Let’s look at how low the bar has to be set to find a member of either party who did something that was morally right, instead of what would get him/her re-elected. Senator McCain, one of the Keating Five, is being praised and honored for not agreeing with a woman who said Obama was a Muslim.

Furthermore, according to a David Ignatius column (8/28/2018):

McCain had the self-knowledge to understand that he wasn’t very good at waffling. He explained: “Every time I did something because I thought it would be politically helpful, it turned out badly.” As an example, he cited his pandering to southern conservatives during the 2000 South Carolina primary when he said flying the Confederate flag at the state Capitol was a state issue.

But this is not about John McCain. It is about where we set the bar for politicians’ moral behavior and intentions. A man who admits to doing what is politically helpful is being praised because he was a maverick once in a while. Why doesn’t the media follow McCain’s maverick example and point to when he lowered the bar, too?

Or is the bar so low that nobody can lower it. Here is my summary of recent coverage of John McCain’s career:

We lost a “great” man. There were times when he did not lie, cheat, steal, pander, obfuscate, distort, or denigrate others to get himself elected.

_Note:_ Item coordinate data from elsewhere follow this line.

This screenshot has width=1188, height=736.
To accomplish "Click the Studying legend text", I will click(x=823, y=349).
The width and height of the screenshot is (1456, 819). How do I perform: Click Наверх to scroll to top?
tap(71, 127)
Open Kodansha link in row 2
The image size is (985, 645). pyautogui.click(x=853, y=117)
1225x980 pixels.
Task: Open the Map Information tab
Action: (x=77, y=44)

BTW–Now we know that McCain was not tortured by the north Vietnamese for five years at Hanoi Hilton. Instead, based on the perspective of his own political party, he was subjected to “enhanced interrogation techniques.” How could he remain a Republican after the Bush administration? Oh — I forgot. He had to get re-elected in Barry Goldwater’s state of Arizona.

1 comment so far ↓

#1 Mark J Steger on 08.28.18 at 6:34 pm

McCain was probably the most complex senator in my lifetime. At one time, he favored campaign finance reform, carbon credits, immigration reform. Then he didn’t. He was a war hawk and a deficit dove. He was talked about as a VP candidate on the Democratic ticket with John Kerry. He picked Sarah Palin as his own running mate. He endorsed Trump until the Access Hollywood tape, and then he said he wouldn’t vote for him. His vote against ACA repeal famously saved health insurance for millions. It’s hard to say how many of these things were done on principal and how many for politics. He kept getting re-elected in Arizona despite his all-over-the-map positions. Good or bad, like him or hate him, there aren’t any like him left in Washington.